__Directions__.
1: Copy out every sentence in the blog post about missing a friend that ends with a question mark.
2: Resume the blog post about missing a friend, starting right after its final sentence.

──────── Passage shown ────────

Sunday, November 04, 2007

I miss my friend

My internet has been funky for the last couple of days. Remember a couple entries ago about friends who don’t keep in touch? Okay, it’s been a long time ago. (Seen June 10, 2007 - Don't know what to say)

Anyway, I went to an event last week and another one this week that brought up a lot of old feelings and memories. And on top of those, I was looking through old e-mails and journal entries. The first event I went to was a marching band competition. It brought back a lot of memories from my three years of marching band. Then there was running into the current music teacher at my high school. I did end up going to the home coming game after all. That also brought back memories of all those long, boring football games that I had to sit through during those three years of marching band. But, this isn’t the first football game I’ve gone to since I graduated. I went to Homecoming two years after I graduated. I think. And I wanted to leave because of all the emotions I was feeling at the time. This time around, it was easier for me to be at the game. And this time around, I got to leave when I wanted to. Which was during the third quarter. But, I had a better experience this time around, too.

What was the point I was trying to get to?

I miss my friend. I miss this friend a lot.

What makes me more angry and upset is, this friend has moved again. I haven’t heard from this friend in a long time and I’m not even sure if the e-mail address that I do have is current. It was a work address and since it’s no longer where this friend works, it probably won’t work. Right?

──────── Exercise data ────────

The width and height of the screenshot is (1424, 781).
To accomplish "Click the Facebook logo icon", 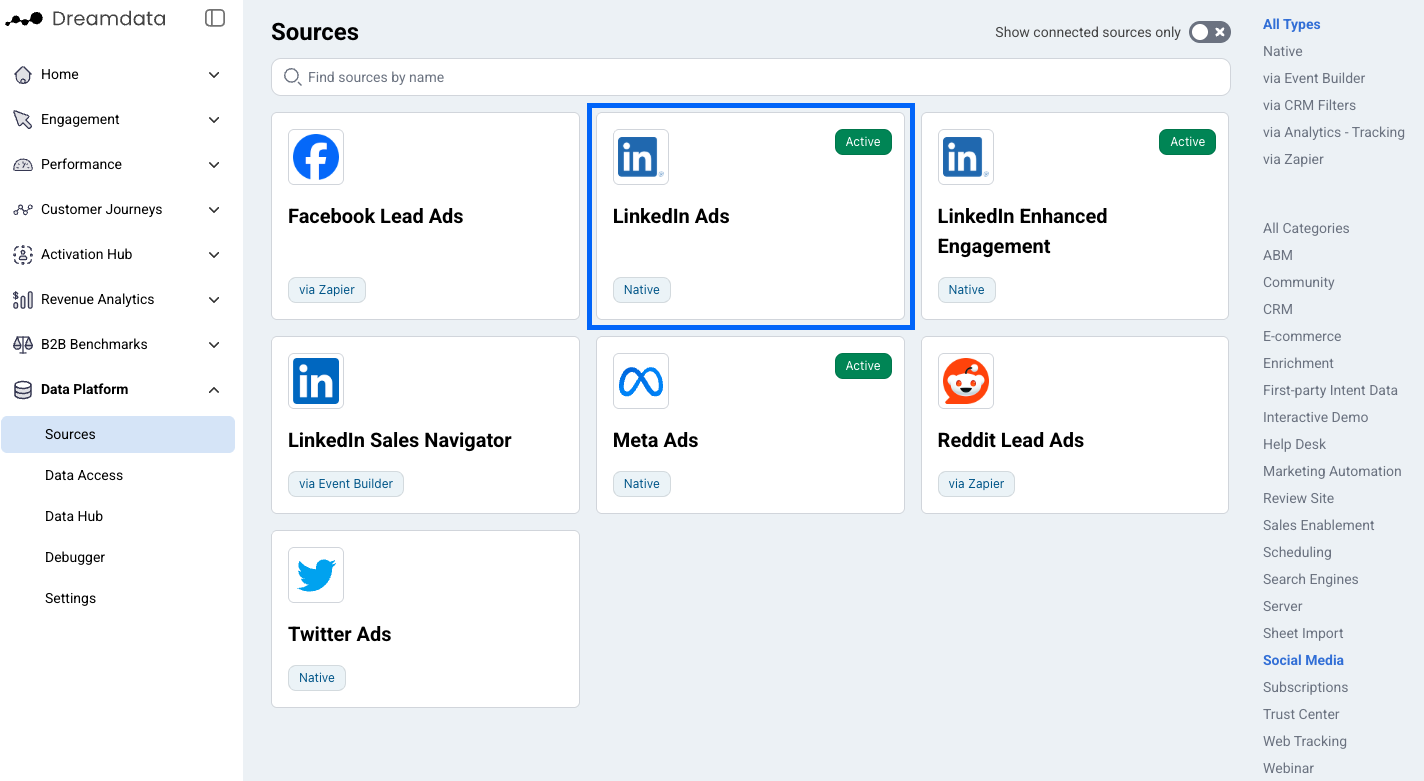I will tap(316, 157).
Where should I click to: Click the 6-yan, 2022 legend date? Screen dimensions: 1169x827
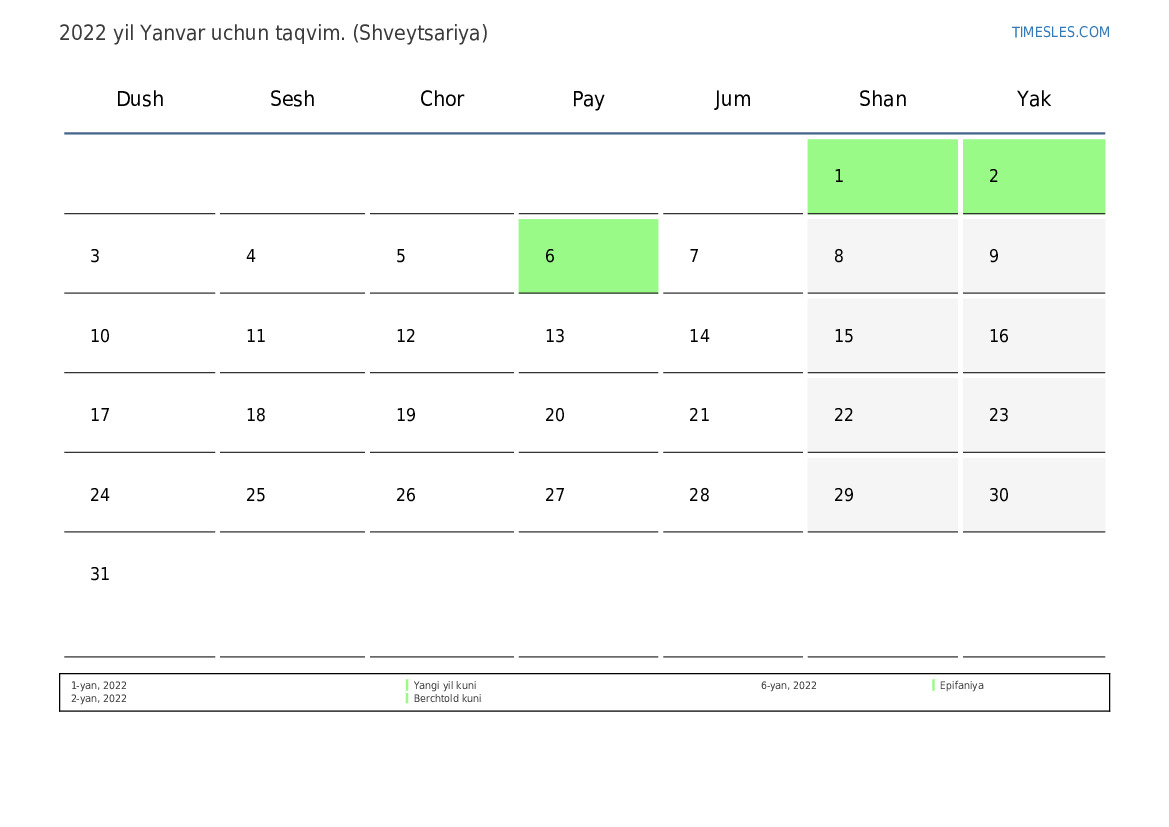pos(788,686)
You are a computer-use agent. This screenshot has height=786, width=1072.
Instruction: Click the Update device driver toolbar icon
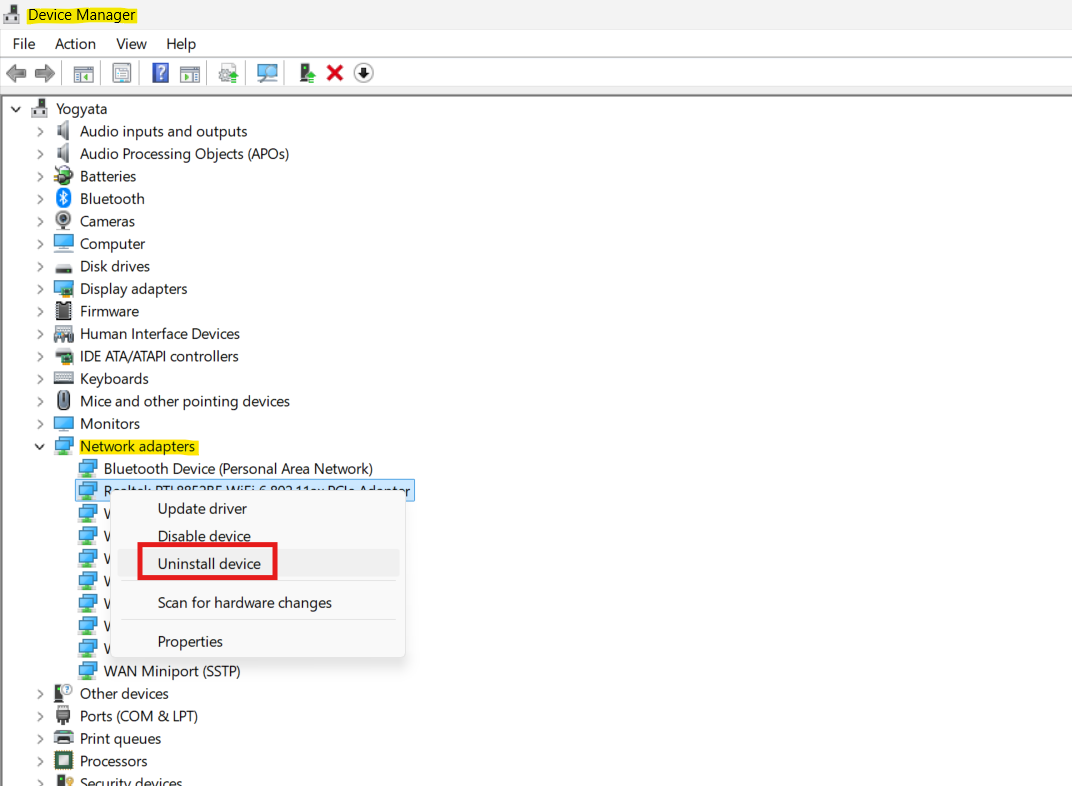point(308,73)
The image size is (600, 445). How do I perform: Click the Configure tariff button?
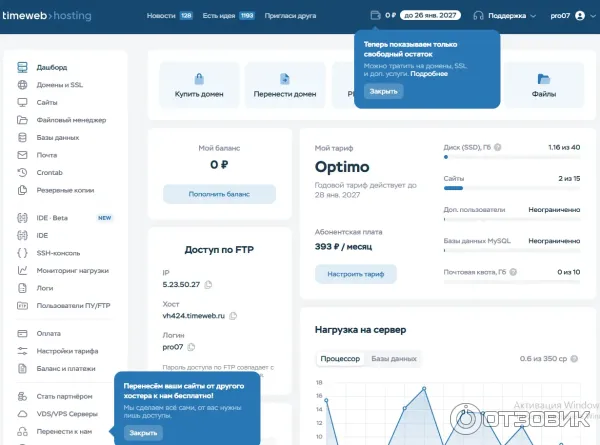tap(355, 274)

────────
──────── Exercise data ────────

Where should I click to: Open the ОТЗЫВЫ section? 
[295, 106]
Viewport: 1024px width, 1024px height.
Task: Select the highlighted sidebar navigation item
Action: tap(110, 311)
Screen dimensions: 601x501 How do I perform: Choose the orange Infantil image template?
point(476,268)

────────

__Exercise results__.
1:
Remember a couple entries ago about friends who don’t keep in touch?
What was the point I was trying to get to?
Right?

2:
For my graduation, this friend made a power point presentation for me. And that meant so much more to me than any card Hallmark could put out. But looking back on those e-mails and those words … how much did this friend really mean? Here we are years later, and I do have to wonder. If our paths were to cross, would this friend remember me? Could this friend remember me? It’s been a couple years. And I know that with all the people this friend comes into contact with, I don’t really expect this friend to remember me. After all, I run into people all the time who I do remember but they don’t remember me. Why should it be different with this friend?

And why am I putting this on my blog? I don’t know. I guess I just had to share it with someone. Since there isn’t anyone in my life I feel that I can share this with, I might as well share it with anyone willing to read my blog. I know this post jumps around a lot and probably doesn’t make much sense. Then again, I don’t make sense, this blog doesn’t make sense, so I guess together … we make sense (anyone know what movie that’s from? Okay, so it’s not verbatim).

Here’s two of the e-mails I found. The first one was sent to me just days after 9-11. The second one was the last question of an internet quiz/survey. You know, those things that have way too many questions but we sit through them and answer them anyway. The last question asked the reader, “what do you think of me.” And that was his response.

As we go through life, we often forget to say thanks,... we take things and people for granted, and often no one thinks anything of it. I gotta say right now that I'm grateful that God placed you in my life, I hope that we can maintain a friendship of some sort long after you graduate. I find that on some days you end up being a balancing force, and on others you remind me of my moral & spiritual compass. I know that if tuesday hadn't been unique, these words would never have seen light,... yet I feel that it is right that they now are here.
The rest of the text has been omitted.